» Text provided:
(begin)

And not only that, investors are worrying that Elon Musk’s actions for the Trump Administration are causing Tesla’s share price to, well, tank:
“Wedbush Securities technology analyst Dan Ives, a longtime Tesla bull, has also warned that Musk's political actions are an ‘overhang’ on the company's stock, and that the company is in the midst of a ‘dark brand crisis tornado’ that only Musk himself can fix.”
Tesla trade-ins spike amid anti-Elon Musk backlash, Edmunds data shows
5. The Neoliberal Press Just Cannot Comprehend Mexican President Claudia Sheinbaum
In 2023, as an avid observer of Mexican politics, I knew that Dra. Claudia Sheinbaum was the favorite, by a wide margin, to be the next president of the Mexican Republic. And I knew that the neoliberal press would never be able to deal with an educated Ph.D. of Jewish ancestry who spoke English, had served on a Nobel prize winning committee, and was resolutely opposed to neoliberalism.
And I was right.
First there was this howler from the word processor of Christine Murray in The Financial Times.
Sheinbaum turned over cartel members to the U.S.A. to placate Trump? No, the corrupt Mexican judiciary, now on its way out due to constitutional reform, were about to set them free.
Sheinbaum fired judges? No, it is a constitutional reform. Their terms are ending.
Murray is a master of reporting non-news news: “experts”; “investors”; “commentators.” She quotes from such a small sample one would think that the population of Mexico was 130, not 130,000.000. And she quotes exclusively from conservative or business interests.

(end)

» Given task A: In the commentary on Tesla and Claudia Sheinbaum, who described Tesla as being in the midst of a "dark brand crisis tornado"?
» Given task B: The commentary on Tesla and Claudia Sheinbaum says the neoliberal press would never be able to deal with certain traits of Sheinbaum. List every one of those traits.
» Given task C: Carry the commentary on Tesla and Claudia Sheinbaum forward from its final sentence, in the same voice.

» Provided material:

(begin)

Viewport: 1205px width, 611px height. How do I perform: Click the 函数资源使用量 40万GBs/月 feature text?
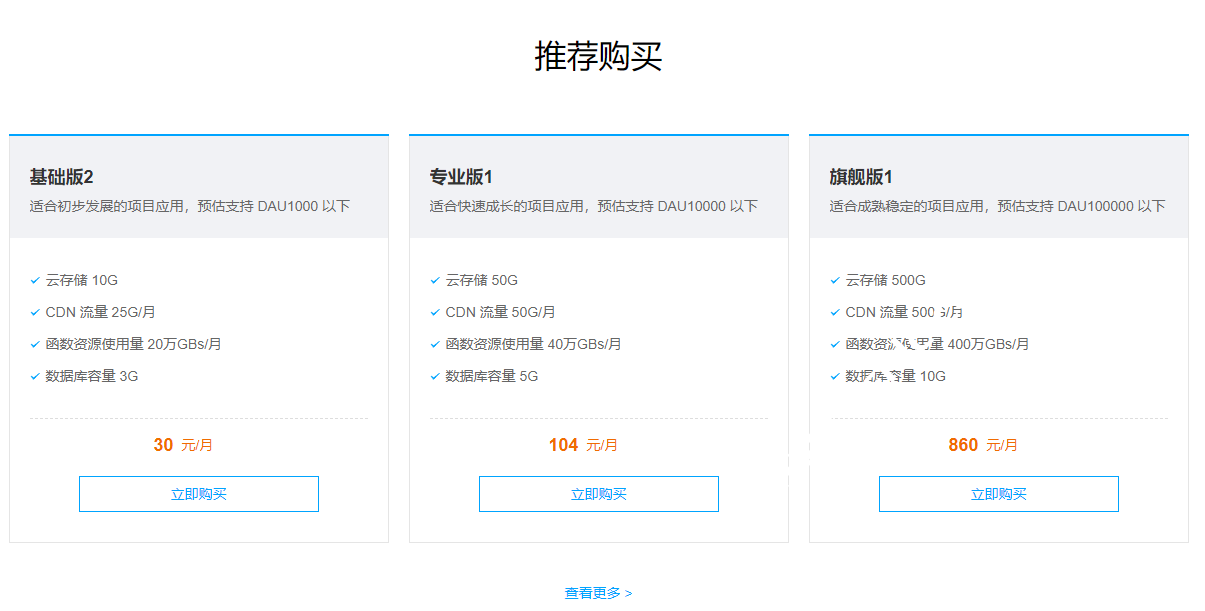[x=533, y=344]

(end)

» Task result A: Dan Ives, a technology analyst at Wedbush Securities.

» Task result B:
- An educated Ph.D.
- Of Jewish ancestry
- Spoke English
- Had served on a Nobel prize winning committee
- Resolutely opposed to neoliberalism

» Task result C:
For Murray and the entire neoliberal press corps, Sheinbaum’s immense popularity has to be because of Trump, and the U.S.A. Murray simply cannot give credit to Mexicans and Mexican leaders.
Mexico’s Claudia Sheinbaum is riding high on Donald Trump’s trade war
The New York Times, this time from the word processor of Natalie Kitroeff, under the guise recognizing Mexico’s success and Sheinbaum’s success, has to get in some digs that pretend to be compliments.
The reading line:
“A scientist and leftist with limited foreign policy experience, Claudia Sheinbaum seems to have connected with President Trump with her calm demeanor and toughness on the border.”
And, guess what, the NYT quotes some of the same people as The Financial Times, among them Carlos Bravo Regidor, the neoliberal “independent” “commentator” who cannot seem to credit his own people with the ability to look at the world and make choices.
“’Nobody expected her to be this good, or this lucky,” said Carlos Bravo Regidor, a Mexican political analyst. ‘Whatever it is, it’s working.’”
Yes, when you’re wrong, the person you were wrong about must have been lucky.
‘You’re Tough’: How Mexico’s President Won Trump’s Praise
Bloomberg continues the emphasis on superficiality.
“Claudia Sheinbaum’s dispassionate style on the campaign trail was once seen as such a political weakness that her opponent in last year’s Mexican presidential election branded her ‘The Ice Queen.’”
To seriously quote Xóchitl Gálvez’s desperate attacks during a campaign she lost two to one is ridiculous.
“Ice Queen” is, of course, terribly sexist. And the sexist characterization behind it is terribly wrong. Claudia Sheinbaum has been a passionate fighter for social justice and a better Mexico since her student days.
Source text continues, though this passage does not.